As evidence of the Republican Party’s “nihilism” the newspaper’s editors cited Republican National Committee Chairman Reince Priebus’s statement that, “We want to win in November, and Donald Trump is someone who has been winning.”

That Chairman Priebus wants to win in November should gladden the heart of every Republican voter, since the content-free campaigns of John McCain and Mitt Romney left us with the distinct impression that winning was not part of the Republican Party’s plan.

Nihilism is often defined as the belief that conditions in society are so bad as to make destruction, independent of any constructive program or possibility, desirable for its own sake.

This is clearly not what Trumpism is all about.

Donald Trump’s winning slogan—Make America Great Again—is hardly “nihilism,” it was perhaps the most positive and future-oriented rhetoric of any candidate in the Republican primaries, and certainly much more positive than Hillary Clinton’s proposition, which might be best summed up as “More of the Same.”

What The Washington Post calls nihilism is what America’s country-class citizens call a good house cleaning.

After conflating nihilism with building a winning populist-conservative coalition, the Post’s editors then leap to a shopworn attack on Mr. Trump arguing that it is “important that voters see Mr. Trump’s full business and financial record precisely because he lacks a history of public service on which to judge his suitability.”

We agree that financial transparency should be required of all candidates, particularly one, such as Hillary Clinton, who has made a career out of monetizing public service and went from leaving the White House “broke,” as she put it, to having a net worth of several hundred million dollars, all while working in government jobs.

It should be self-evident, even to the editors of The Washington Post, that the most important job of a political party is to win elections and that choosing a candidate who can win by testing the ability of multiple candidates to assemble a winning coalition through state primaries is how modern American political parties decide who will represent them in the general election.

Despite our support for Ted Cruz, Donald Trump won the most primaries and will go to the Republican National Convention with the necessary majority to be nominated.

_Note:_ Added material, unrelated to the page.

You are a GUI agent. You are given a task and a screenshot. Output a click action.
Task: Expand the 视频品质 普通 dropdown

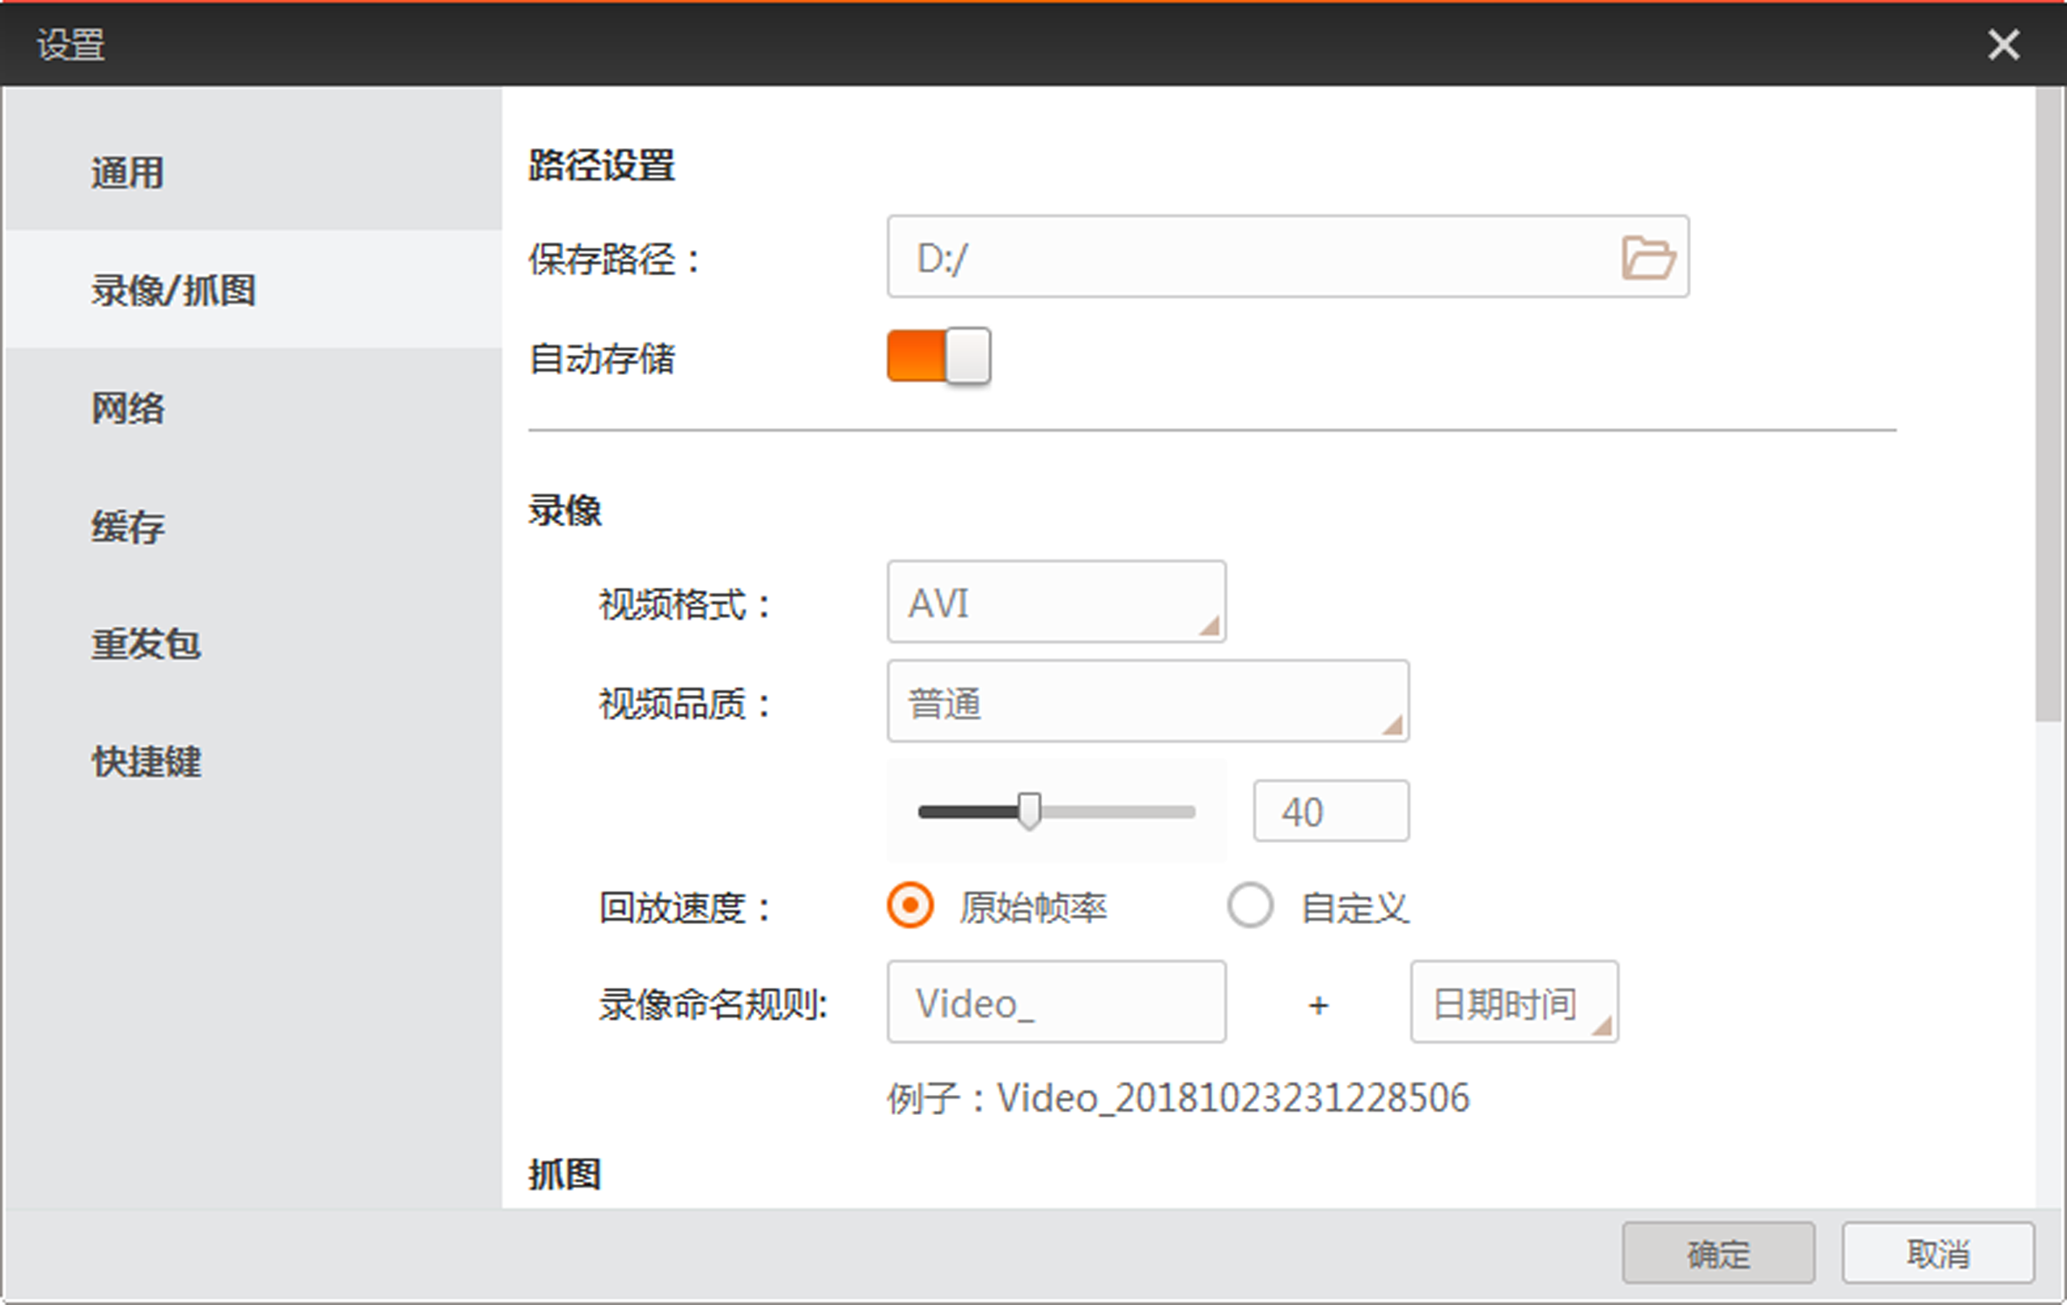coord(1147,702)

This is not an endorsement of Donald Trump by us; it is a reality created by the voters who voted in the Republican primaries.

The Washington Post’s opposition to Mr. Trump and its mindless defense of the indefensible status quo brings to mind another 19th century Russian political doctrine that competed with Nihilism—Feudalism and the divine right of the Russian monarchy.

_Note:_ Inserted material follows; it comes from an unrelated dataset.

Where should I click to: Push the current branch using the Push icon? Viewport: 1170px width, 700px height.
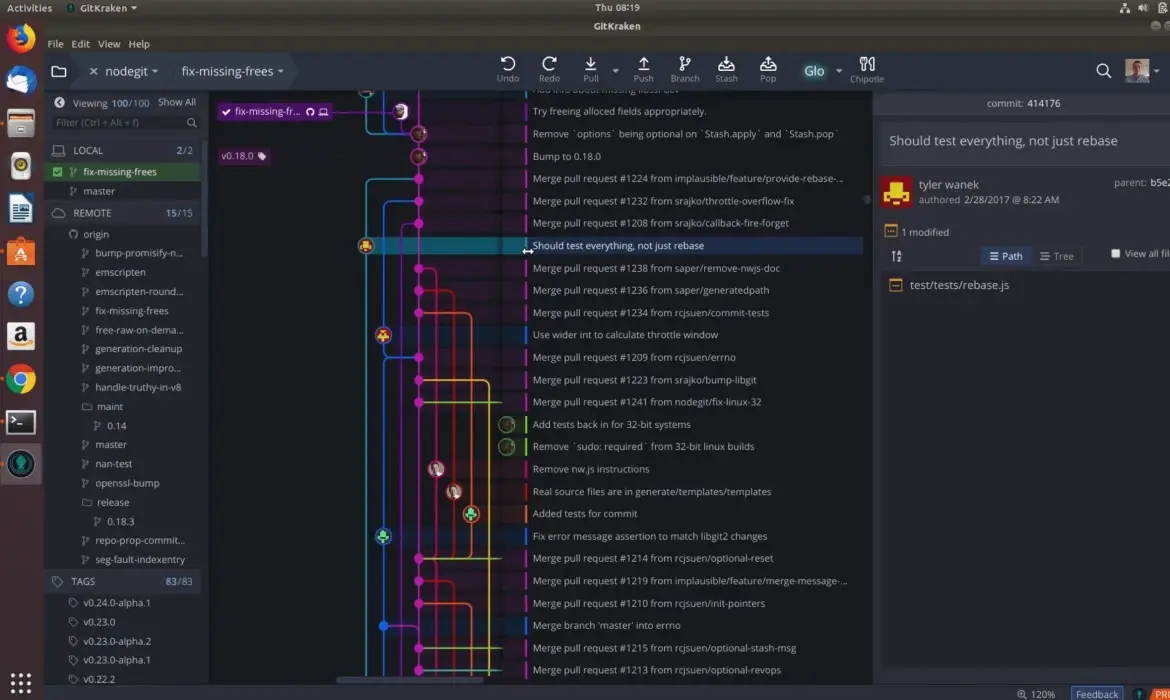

In the political ideology of the Monarchists, stability came from the State and the Feudal nobility—and the Czar was the State. Change was impossible because the existing order was divinely established and everyone had their divinely established place; the elite ruled and the peasants labored.

Today’s inside-the-Beltway culture looks and feels a lot like the Russian monarchy of that era; government by decree and rule by a feudal elite who have made themselves immune to the rules of criminal law and civil society and who maintain their positions by taking whatever they want from the laboring classes.

A big part of Trump’s appeal, repeated often on the stump, is that he’s a builder. What has Hillary Clinton built, other than an impenetrable bubble of corruption?

To the extent that Donald Trump has promised to tear down the corrupt edifice that enables Hillary Clinton and the rest of Washington’s oppressive system, it may look like destruction for its own sake to those on the inside, such as the editors of The Washington Post.

However, to us country-class peasants on the outside it doesn’t look like nihilism or destruction for its own sake; it looks like Trump is undertaking a necessary clearing away of the trash before building something new, and if the elite editors of The Washington Post don’t want to get crushed in the debris, they better get out of the way.